Many Americans growing up in all-white or nearly all-white communities assume the local racial makeup “just happened.” Black persons just never made it there or didn’t find it attractive, preferring instead to live in the crowded, impoverished county next door
What we don’t realize, Dr. Loewen argues, is that Census data show that after the Civil War, blacks moved just about everywhere in the country. “There were Republican towns in the North that actually recruited former slaves to live there,” he says.
Consequently, we can track black Americans’ subsequent exile out of many areas. Under Reconstruction, racial equality improved vastly after the Civil War, but when the backlash set in, it was nationwide, and it was harsh. Dr. Loewen dubs this the Great Retreat, as rural blacks were forced to cluster for safety in some two dozen Northern ghettos where many remain.
There is certainly evidence for the retreat, says Nicholas Lehmann, Columbia University’s dean of journalism and author of The Promised Land: The Great Black Migration and How It Changed America. When black Americans left Mississippi for Chicago, they didn’t move to Chicago. They moved to specific communities in the area, he says, the few that would let them live there.
This was another surprise for Dr. Loewen. Sundown towns are actually rare in the traditional South (this doesn’t include Texas or Arkansas because those states were highly contested between Union and Confederate). In the belt from Louisiana through the Carolinas, whites saw no reason to drive away their cheap labor. So contrary to the popular notion of Northern enlightenment, Dr. Loewen says, most sundown towns are actually in the Midwest and North – and in “disputed” areas like Texas. According to Census data, the most segregated city in the country today is Milwaukee.
To illustrate the prevalence of such communities, Sundown Towns recounts how in the mid-20th century, published guidebooks, such as Travelguide: Vacation and Recreation Without Humiliation, helped black motorists pick their way past them. Some sundown towns even had sirens to blow a daily warning.
“I couldn’t believe that when I heard about it,” Dr. Loewen says. “But it wasn’t just a single place.”
In other words, all of this was not caused by a small number of wild-eyed racists. When these towns were set up, most white residents “either approved of the policy of exclusion or said nothing to stop its enforcement.”
It is hard to see how anything this common wouldn’t be better known. But Dr. Loewen points to the Tulsa riot in 1921, when many of the town’s whites tried to destroy an entire black community. It didn’t become widely known until the early ’90s, when it first received media attention. And in 1923, there was similar mob violence in Rosewood, Fla., the subject of the 1997 film, Rosewood. Sundown Towns cites dozens of other towns where black residents were attacked by bombings and burnings: Slocum, Texas; Okemah, Okla.; Sheridan, Ark.; Decatur, Ind.
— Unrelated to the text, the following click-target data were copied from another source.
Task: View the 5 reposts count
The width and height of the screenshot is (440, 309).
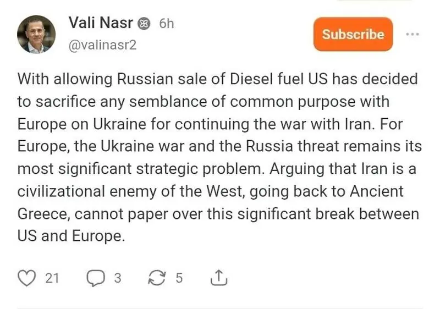Action: coord(179,278)
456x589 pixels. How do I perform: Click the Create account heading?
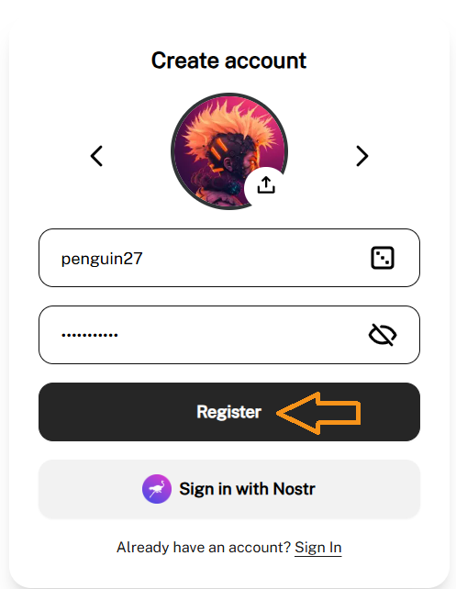click(x=228, y=61)
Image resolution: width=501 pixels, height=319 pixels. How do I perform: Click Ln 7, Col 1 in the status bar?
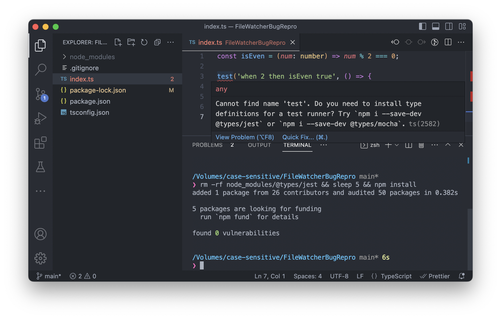point(269,276)
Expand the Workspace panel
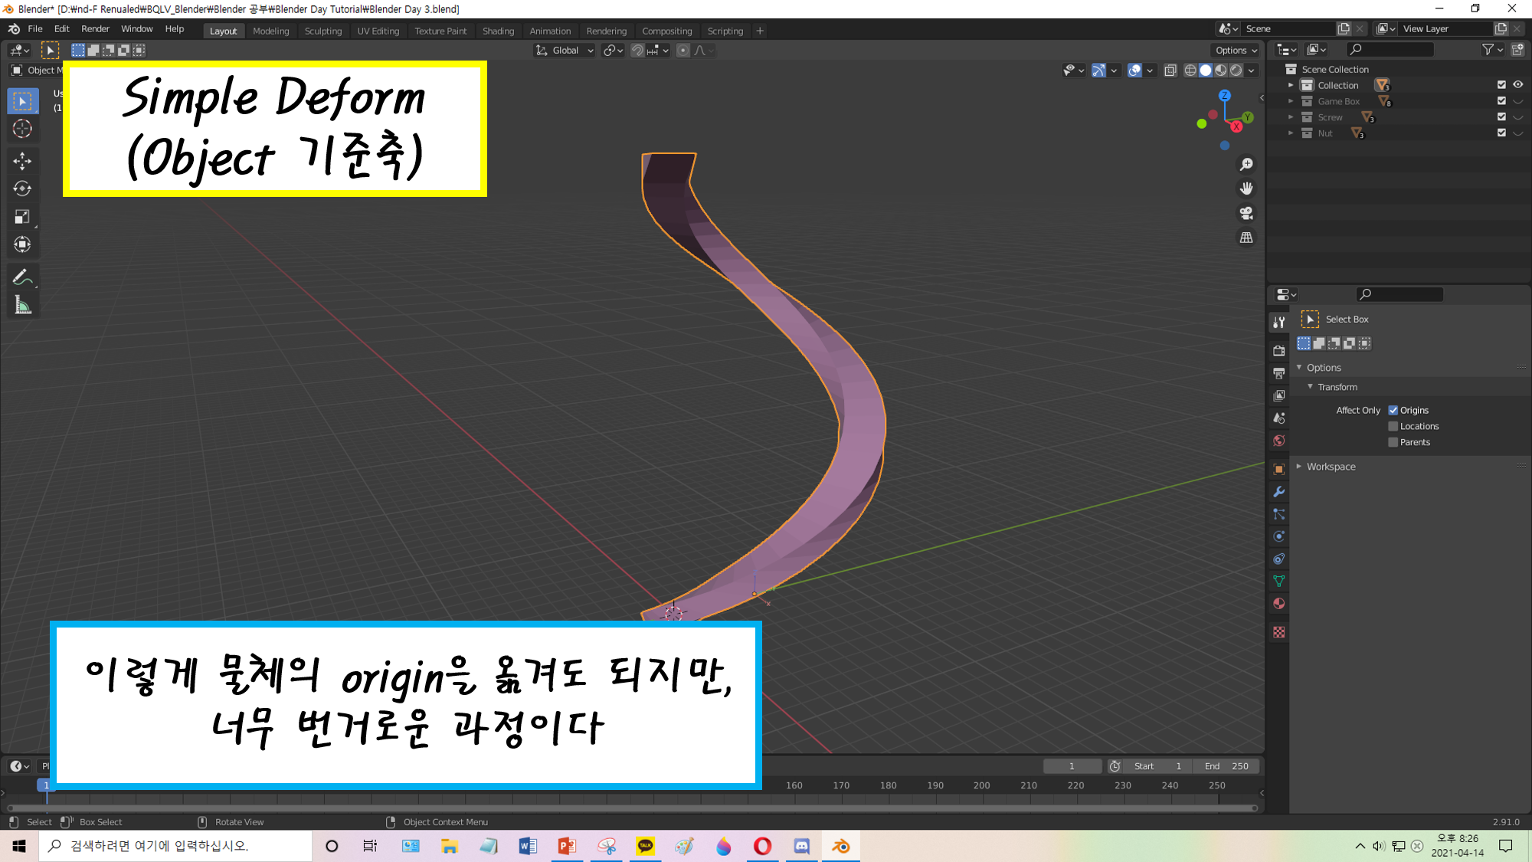This screenshot has height=862, width=1532. (1331, 467)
And Dallas. In 1950-51, during a severe housing shortage, a dozen bombings in South Dallas were aimed at terrorizing blacks moving into what was then a white neighborhood. Two half brothers were arrested but not convicted.
Yet no single history, Dr. Loewen says, has been written about all of these events.
But haven’t race relations in this country gotten better? A special report from the 2000 U. S. Census did find that residential segregation in metropolitan areas declined between 1980 and 2000.
“We had slavery once, and now we don’t,” says Dr. Loewen. And discrimination in home sales, public housing, hiring and education is unconstitutional.
But this popular notion of America’s march of progress, he says, ignores the complete lack of progress we made in desegregating housing until the 1960s. For decades, it was federal policy to exclude blacks from the loans that let whites afford suburban homes. In effect, whites benefited from a vastly larger federal housing program than any inner-city project.(source: Dallas Morning News)
To me, this history isn’t invisible. I live within spitting distance of two separate communities where there are still no black people and where it is well known that this isn’t an accident. The last black family that attempted to move in to the one closest to my hometown (the father was a school teacher) had a brick put through their front window and left within a matter of days. This has been in the last 10 years. The fact that in my hometown, there are still hardly any black people living in the city limits—but many black families living in the one or two “black” communities 5-10 miles outside of town—isn’t lost on me, either. While I know my community isn’t still running people out of town, I know that the older black folks remember when they were and are more than happy to stay outside the city limits, and in many cases, their kids and grandkids do, too.
I also know things like the old white man who runs the volunteer fire department won’t let young black men from the community—no matter how pristine their reputation, how well-liked they are in the community, or who from the community recommends them—work as firefighters, and they aren’t shy about telling other white people it’s because of their race. That the KKK is still alive and well around here and that upstanding members of the community are quietly members.
My community is not all that unusual, either. I’ve seen very similar racist attitudes pretty much everywhere I’ve lived (and I’ve lived everywhere but the East Coast) and come from people from all walks of life. So.